Rabu, 11 Januari 2017

Mengenal Prof. Habib Abdulloh bin Muhammad Baharun


Mengenal Prof. Habib Abdulloh bin Muhammad Baharun;
Permata Tersembunyi di Lembah Hadhramaut
Oleh : Munandar Harist

Namanya memang tidak semasyhur Habaib (bentuk plural dari Habibketurunan nabi Muhammad S.A.W) lain dari provinsi Hadhramaut. Namun seperti keelokan yaqut, keindahan dan kecantikannya tidak bisa disadari oleh setiap orang.
Bila selama ini kita hanya mengenal nama-nama seperti Habib Umar bin Hafidz dan Habib Salim Asy-Syatiri sebagai ulama dan cendikiawan muslim dari lembah Hadhramaut, maka perkenalkanlah seorang tokoh yang lain. Beliau adalah Abdullah Muhammad Abdurrahman Baharun. Lahir di kota Syihir, 1 Januari 1956. Habib Abdullah kecil pada akhirnya tumbuh menjadi seorang cendikiawan muslim seperti ulama lainnya. Menjelang usianya yang keenam puluh satu tahun ini, tidak terasa hampir 20 tahun sudah beliau menanggung amanat sebagai rektor sebuah universitas di provinsi Hadhramaut, Al-Ahgaff University.
            Terlahir di tengah-tengah keluarga yang taat beragama, Habib Abdullah nyatanya memang memiliki kesamaan dengan orang-orang saleh Hadhramaut lain pada umumnya. Secara pribadi, beliau lahir dan dibesarkan di tengah lingkungan yang berfaham akidah ahlussunah wal jamaah. Tanpa menganggap remeh mazhab lain, beliau mengambil mahzab Syafi’i sebagai mazhab fikihnya dan tarekat Ba’alawi sebagai jalan tasawufnya. Hal ini menyebabkan Habib Abdullah cenderung jauh dari kata kontroversial.

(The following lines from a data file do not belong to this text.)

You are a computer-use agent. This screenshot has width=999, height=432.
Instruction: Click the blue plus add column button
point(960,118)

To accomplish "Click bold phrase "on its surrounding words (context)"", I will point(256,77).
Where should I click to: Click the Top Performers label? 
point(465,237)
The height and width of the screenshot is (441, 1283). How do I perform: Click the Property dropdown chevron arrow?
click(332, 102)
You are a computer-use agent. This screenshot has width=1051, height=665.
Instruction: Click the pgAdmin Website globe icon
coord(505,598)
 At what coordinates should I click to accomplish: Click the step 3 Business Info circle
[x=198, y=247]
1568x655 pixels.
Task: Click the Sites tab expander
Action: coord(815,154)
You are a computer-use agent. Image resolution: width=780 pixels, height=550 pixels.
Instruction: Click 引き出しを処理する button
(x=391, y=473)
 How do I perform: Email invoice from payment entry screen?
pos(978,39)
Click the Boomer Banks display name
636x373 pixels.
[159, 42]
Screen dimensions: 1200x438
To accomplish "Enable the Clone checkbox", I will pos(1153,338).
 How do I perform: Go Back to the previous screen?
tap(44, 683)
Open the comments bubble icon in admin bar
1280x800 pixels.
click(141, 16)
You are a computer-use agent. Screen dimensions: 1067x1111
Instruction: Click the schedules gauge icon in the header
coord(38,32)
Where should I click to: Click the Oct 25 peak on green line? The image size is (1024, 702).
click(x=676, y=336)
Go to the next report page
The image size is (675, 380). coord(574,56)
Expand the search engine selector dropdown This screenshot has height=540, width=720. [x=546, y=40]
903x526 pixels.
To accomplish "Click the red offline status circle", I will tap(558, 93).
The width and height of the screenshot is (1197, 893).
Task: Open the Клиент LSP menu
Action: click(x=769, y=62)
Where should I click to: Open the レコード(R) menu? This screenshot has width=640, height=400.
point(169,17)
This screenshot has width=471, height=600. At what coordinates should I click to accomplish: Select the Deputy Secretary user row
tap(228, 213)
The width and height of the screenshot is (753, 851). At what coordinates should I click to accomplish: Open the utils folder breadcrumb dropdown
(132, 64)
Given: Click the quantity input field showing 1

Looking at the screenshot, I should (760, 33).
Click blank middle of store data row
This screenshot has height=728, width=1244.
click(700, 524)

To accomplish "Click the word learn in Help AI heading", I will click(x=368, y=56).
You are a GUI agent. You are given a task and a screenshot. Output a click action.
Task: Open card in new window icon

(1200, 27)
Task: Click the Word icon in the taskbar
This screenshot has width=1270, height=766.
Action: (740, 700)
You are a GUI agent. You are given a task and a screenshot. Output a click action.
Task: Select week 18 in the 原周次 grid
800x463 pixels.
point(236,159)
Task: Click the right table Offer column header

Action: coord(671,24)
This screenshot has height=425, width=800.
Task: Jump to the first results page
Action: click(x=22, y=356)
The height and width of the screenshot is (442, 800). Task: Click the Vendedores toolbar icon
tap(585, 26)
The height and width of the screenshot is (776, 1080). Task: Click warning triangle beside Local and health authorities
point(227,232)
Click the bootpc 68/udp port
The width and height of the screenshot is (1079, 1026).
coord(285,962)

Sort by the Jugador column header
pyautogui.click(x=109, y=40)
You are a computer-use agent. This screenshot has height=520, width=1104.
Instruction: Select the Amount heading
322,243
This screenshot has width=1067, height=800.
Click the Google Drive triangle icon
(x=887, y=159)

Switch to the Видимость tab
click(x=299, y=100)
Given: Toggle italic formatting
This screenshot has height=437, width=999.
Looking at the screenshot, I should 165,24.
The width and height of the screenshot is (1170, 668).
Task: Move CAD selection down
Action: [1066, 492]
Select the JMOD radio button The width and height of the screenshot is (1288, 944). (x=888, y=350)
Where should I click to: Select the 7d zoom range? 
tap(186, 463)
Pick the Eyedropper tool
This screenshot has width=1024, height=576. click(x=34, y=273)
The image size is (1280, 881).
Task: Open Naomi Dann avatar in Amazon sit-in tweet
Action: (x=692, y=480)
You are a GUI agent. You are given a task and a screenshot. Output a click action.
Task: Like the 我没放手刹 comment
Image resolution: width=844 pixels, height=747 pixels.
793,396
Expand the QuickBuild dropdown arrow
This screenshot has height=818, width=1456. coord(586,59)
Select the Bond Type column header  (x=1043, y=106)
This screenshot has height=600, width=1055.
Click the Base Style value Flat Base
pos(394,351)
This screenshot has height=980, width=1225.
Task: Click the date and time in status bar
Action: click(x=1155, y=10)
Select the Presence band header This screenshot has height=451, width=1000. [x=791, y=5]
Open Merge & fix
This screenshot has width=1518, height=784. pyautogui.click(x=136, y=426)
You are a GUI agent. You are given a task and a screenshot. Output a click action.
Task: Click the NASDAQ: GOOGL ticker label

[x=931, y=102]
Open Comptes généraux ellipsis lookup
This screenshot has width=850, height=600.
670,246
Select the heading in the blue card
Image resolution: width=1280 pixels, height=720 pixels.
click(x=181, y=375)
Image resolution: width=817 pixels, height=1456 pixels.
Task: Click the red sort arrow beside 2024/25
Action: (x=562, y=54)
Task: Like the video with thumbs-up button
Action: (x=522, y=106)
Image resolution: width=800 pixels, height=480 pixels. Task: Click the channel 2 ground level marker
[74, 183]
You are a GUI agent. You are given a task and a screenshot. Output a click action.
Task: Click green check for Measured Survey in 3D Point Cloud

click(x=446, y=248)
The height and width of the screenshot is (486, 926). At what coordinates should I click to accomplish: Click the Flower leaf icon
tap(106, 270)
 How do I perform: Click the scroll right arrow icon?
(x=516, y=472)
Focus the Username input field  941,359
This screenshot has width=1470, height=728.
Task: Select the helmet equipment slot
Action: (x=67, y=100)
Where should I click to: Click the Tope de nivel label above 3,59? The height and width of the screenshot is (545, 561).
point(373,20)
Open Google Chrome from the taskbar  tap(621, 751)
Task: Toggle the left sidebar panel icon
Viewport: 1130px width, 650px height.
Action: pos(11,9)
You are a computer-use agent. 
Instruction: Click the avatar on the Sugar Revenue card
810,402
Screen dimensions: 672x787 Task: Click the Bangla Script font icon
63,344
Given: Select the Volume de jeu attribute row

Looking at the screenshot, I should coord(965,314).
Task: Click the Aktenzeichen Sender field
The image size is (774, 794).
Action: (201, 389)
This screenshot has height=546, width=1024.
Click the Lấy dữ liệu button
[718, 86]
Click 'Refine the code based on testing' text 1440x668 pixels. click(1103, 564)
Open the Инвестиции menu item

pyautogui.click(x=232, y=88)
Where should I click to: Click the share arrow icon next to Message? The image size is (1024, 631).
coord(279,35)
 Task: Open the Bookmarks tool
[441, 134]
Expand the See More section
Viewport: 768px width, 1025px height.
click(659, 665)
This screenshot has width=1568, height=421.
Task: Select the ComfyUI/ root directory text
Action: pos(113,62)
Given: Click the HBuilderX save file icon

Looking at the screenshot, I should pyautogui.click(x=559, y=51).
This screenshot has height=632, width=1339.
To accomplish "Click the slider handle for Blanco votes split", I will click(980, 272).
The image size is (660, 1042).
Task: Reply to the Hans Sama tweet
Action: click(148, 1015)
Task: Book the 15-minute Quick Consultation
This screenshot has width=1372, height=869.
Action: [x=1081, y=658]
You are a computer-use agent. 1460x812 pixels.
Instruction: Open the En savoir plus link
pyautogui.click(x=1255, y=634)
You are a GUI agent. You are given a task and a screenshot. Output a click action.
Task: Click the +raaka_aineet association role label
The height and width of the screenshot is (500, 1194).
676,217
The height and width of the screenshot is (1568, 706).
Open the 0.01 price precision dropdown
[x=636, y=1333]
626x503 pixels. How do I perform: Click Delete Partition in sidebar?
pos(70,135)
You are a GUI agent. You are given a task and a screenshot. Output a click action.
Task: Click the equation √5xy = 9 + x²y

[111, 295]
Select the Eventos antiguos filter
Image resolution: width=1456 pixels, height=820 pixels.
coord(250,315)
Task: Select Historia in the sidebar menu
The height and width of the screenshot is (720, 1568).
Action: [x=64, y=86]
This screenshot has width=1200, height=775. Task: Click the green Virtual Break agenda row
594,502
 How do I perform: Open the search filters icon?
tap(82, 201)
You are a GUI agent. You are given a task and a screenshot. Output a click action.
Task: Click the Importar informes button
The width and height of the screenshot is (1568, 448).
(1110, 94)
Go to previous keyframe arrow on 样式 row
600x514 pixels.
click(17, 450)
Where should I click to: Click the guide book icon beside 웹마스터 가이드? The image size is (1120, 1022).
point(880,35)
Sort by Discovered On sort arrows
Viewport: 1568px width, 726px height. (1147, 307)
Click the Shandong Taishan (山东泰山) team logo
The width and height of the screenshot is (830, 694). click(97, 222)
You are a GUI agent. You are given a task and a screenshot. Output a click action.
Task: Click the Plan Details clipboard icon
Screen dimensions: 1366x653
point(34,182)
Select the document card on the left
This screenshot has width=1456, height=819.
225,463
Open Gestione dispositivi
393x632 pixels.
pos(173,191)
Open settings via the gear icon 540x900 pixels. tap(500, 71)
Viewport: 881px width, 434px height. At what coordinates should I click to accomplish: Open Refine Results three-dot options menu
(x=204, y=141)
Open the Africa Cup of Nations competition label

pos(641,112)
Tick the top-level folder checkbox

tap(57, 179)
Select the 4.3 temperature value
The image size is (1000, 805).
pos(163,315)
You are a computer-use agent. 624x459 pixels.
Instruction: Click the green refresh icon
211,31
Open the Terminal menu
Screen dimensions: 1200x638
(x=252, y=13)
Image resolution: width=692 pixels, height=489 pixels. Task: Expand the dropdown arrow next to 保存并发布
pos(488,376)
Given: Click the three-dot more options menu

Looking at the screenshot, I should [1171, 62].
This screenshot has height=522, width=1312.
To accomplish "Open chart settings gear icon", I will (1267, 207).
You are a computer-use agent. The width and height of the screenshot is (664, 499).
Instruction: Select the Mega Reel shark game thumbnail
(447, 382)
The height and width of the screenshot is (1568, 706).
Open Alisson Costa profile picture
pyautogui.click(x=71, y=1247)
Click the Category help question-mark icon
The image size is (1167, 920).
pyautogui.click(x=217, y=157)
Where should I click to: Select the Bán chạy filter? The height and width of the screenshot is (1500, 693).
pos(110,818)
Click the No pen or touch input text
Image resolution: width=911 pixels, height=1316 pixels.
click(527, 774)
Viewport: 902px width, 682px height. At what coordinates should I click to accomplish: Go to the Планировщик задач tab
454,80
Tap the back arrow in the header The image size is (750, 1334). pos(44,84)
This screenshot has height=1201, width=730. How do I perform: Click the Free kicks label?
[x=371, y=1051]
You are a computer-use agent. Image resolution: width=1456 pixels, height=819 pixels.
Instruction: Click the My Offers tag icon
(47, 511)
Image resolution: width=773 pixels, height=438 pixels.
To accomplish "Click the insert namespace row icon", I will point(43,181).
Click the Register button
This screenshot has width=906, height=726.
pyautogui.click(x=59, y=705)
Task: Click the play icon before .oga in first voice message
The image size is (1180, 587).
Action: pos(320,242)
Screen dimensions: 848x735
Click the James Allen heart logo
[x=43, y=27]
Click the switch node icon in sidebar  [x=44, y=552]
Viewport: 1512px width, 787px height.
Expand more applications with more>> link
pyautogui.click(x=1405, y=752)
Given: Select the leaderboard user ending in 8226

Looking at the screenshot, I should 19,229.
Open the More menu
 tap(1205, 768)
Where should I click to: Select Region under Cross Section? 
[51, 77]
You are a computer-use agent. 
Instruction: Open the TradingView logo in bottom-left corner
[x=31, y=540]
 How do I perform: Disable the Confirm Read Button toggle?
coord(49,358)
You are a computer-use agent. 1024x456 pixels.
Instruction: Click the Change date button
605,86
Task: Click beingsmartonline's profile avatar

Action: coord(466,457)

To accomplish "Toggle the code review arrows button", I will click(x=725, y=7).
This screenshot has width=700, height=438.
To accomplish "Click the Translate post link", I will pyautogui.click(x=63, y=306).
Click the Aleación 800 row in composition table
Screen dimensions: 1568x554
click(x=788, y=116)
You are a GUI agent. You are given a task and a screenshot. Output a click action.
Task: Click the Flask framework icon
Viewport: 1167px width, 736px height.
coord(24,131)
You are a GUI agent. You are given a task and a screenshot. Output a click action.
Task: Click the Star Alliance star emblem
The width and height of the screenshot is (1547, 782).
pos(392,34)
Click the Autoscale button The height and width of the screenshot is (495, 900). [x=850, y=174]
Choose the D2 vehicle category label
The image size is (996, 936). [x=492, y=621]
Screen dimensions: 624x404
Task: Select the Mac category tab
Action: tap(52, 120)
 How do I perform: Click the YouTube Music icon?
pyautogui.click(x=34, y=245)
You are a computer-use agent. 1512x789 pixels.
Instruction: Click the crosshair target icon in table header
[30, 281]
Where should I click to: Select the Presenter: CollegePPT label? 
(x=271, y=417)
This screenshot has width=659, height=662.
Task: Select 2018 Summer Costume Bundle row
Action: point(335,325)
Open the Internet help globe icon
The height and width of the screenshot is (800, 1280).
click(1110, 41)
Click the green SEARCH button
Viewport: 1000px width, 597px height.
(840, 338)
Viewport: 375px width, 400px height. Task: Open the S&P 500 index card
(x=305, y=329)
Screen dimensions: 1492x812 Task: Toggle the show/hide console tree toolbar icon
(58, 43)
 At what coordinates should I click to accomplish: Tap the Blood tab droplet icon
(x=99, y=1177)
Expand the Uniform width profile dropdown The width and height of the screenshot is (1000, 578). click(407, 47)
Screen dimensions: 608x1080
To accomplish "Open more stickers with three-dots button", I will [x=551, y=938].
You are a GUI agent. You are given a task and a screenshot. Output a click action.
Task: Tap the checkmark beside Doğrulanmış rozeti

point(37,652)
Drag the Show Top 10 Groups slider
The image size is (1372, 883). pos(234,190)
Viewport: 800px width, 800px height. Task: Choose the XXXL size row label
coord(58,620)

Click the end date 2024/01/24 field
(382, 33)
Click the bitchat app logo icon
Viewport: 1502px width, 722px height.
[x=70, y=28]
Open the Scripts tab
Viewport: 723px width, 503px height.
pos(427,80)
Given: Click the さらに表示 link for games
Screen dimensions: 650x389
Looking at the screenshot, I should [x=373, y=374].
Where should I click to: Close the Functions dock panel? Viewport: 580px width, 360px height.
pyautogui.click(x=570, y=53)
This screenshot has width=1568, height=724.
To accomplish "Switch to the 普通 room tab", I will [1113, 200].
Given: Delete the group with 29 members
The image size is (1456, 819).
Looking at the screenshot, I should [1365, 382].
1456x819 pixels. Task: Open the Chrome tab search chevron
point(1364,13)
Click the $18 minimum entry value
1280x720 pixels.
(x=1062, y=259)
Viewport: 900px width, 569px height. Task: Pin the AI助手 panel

Antara Habib Abdullah, Cinta dan Indonesia
            “Beliau terkadang bilang, Indonesia ini punya hubungan yang sangat erat dengan Hadhramaut, khususnya Ahlulbait. Sebagaimana para salaf datang menyebarkan Islam di Indonesia, beliau berusaha agar hubungan itu tetap terjaga,ujar salah seorang murid yang cukup dekat dengan beliau.
            Cerita tentang kecintaan Habib Abdullah terhadap Indonesia memang sudah tidak dapat diragukan lagi. Terlebih terhadap para penuntut ilmu, Habib Abdullah tidak segan-segan menganggap pelajar Indonesia sebagai putra-putrinya. Fakta yang paling nyata adalah sikap beliau manakala terjadi evakuasi besar-besaran ketika terjadi konflik Syiah Houthi dan pemerintah Yaman di tahun 2015.
            Dengan segala kebijaksanaanya, Habib Abdullah mengizinkan para pelajar di universitasnya pulang ke Indonesia untuk menentramkan hati orang tua mereka. Selang beberapa bulan, melihat realita tidak ada kepastian sikap dari pemerintah Indonesia, Habib Abdullah memutuskan berangkat ke Indonesia. Beliau mencari bantuan sedemikian rupa hingga terwujudlah kelas darurat yang diselenggarakan di kota Gresik agar pendidikan para mahasiswanya tidak terbengkalai begitu saja.
            Selama hampir setahun berdomisil di Indonesia, Habib Abdullah kerap kali mengisi seminar di berbagai pondok pesantren, lembaga pendidikan, hingga majelis dan kajian-kajian Islami. Hal ini sengaja beliau lakukan semata-mata demi kecintaannya terhadap ilmu dan juga Indonesia. “Beliau ini bukan orang Indonesia. Tapi begitu cinta dengannya. Bahkan beliau itu memikirkan Indonesia,” aku Buya Yahya dalam sebuah majlis.
            Setidaknya, ada dua aspek yang sangat sering beliau tekankan dalam berbagai kesempatan. Aspek pertama adalah aspek cinta. Aspek ini meliputi cinta terhadap apa saja berikut realisasinya. Cinta terhadap keluarga berikut bentuk ucapan terimakasih kita. Pun juga cinta terhadap Nabi Muhammad berikut bentuk ketaatan kita kepadanya dan lain sebagainya.
            Aspek lain yang tak kalah penting adalah aspek ideologi. Beliau kerap kali memberikan penekanan terhadap hal tersebut. Bukan sebuah hal yang mengherankan, mengingat dewasa ini berbagai ideologi menyimpang semakin gencar dan bebas berkeliaran di Indonesia khususnya.
            Meskipun terkesan tidak mengenal kompromi terhadap ideologi menyimpang, Habib Abdullah pada kenyataannya adalah sosok yang ramah. Pembawaannya yang murah senyum membuat kita senang memandangi wajahnya. Sikap moderat, toleran dan kecerdasan interaksi dan pemikirannya sangat dikagumi di Indonesia dan Malaysia. Hal inilah yang membuat beliau kerapkali dianggap sebagai orang saleh.
            Memang, sampai saat ini Habib Abdullah tidak memiliki popularitas ulama tingkat dunia. Karena memang bagaimanapun bukan itu hal yang beliau cari. Seperti sebuah yaqut—yang mana keindahan dan nilai berharganya tidak dapat diketahui semua orang—Habib Abdullah dan segala pesonanya bersifat mastur, tertutup tidak terkenal.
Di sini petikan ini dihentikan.